The website uses cookies. By using this site, you agree to our use of cookies as described in the Privacy Policy.
I Agree
blank_error__heading
blank_error__body
Text direction?

Does the sparseConvNet have windows version? #128

Open
dengyuhk opened this issue on Oct 5, 2019 · 6 comments

Comments

The version you have here works for all OS as long as you have the libraries installed. If Pytorch is working on windows, this code would work on windows. I have run it on the windows system before without any issues.

Copy link

Would anyone mind providing the instructions to install this on Windows?
Thanks.

There are tons of ways to install this on Windows.
One method would be to install Anaconda on Windows.

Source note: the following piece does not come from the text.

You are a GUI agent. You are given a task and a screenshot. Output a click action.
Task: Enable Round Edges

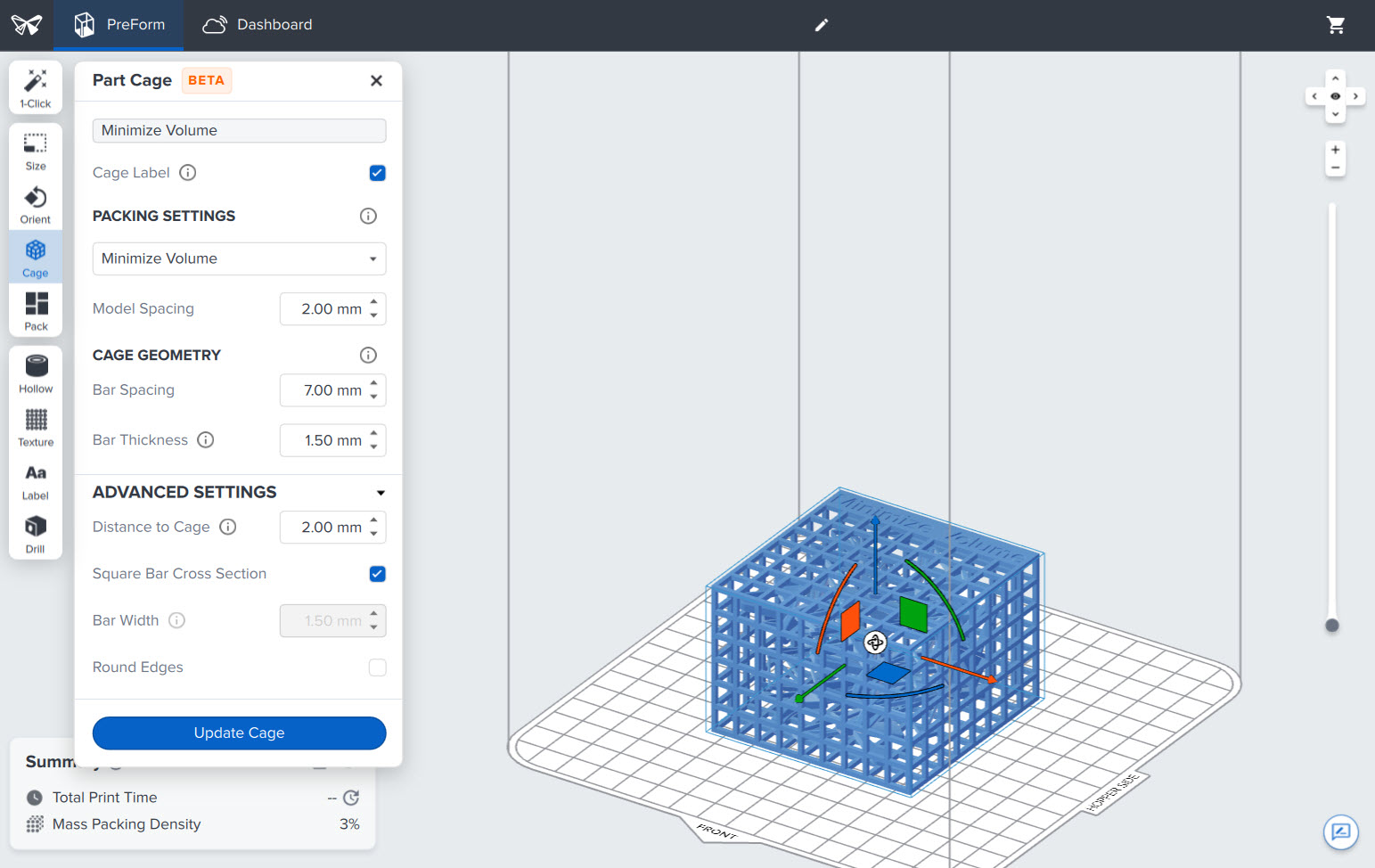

Then use the shell/terminal and follow the install instructions.
I would generally create an environment within Conda that uses PyTorch 1.3, CUDA 10.0, and Python 3.3.
Since it uses CUDA 10.0, make sure you have the relevant CUDA drivers installed on windows.
Then install all the libraries using:

conda install pytorch torchvision cudatoolkit=10.0 -c pytorch # See https://pytorch.org/get-started/locally/
git clone git@github.com:facebookresearch/SparseConvNet.git
cd SparseConvNet/
bash develop.sh
Copy link

victoryc commented on Jul 22
edited

I presume you ran "bash develop.sh" within an Anaconda Prompt? When I did that, I got the following error:
develop.sh: line 10: python: command not found

Based on some comment I found upon online search, I changed the "python" on line 10 of the script to "python3". But, that resulted in some other errors:

Traceback (most recent call last):
File "setup.py", line 7, in
import torch, os
ModuleNotFoundError: No module named 'torch'

But, I have already installed "pytorch" in this environment and "conda list" indeed shows pytorch, torchvision as installed. Seems like bash does not know anything about the packages in the conda environment and that is why it gave the "python: command not found" error to begin with.
Thanks.

Copy link

victoryc commented on Aug 4
edited

I finally managed to get this library to build on my Windows 10, 64-bit machine. I am leaving notes about the main changes I needed to get that far for the benefit of anyone else who might want to build this library on Windows. May be these notes might also help the authors in case they care to make this library cross-platform.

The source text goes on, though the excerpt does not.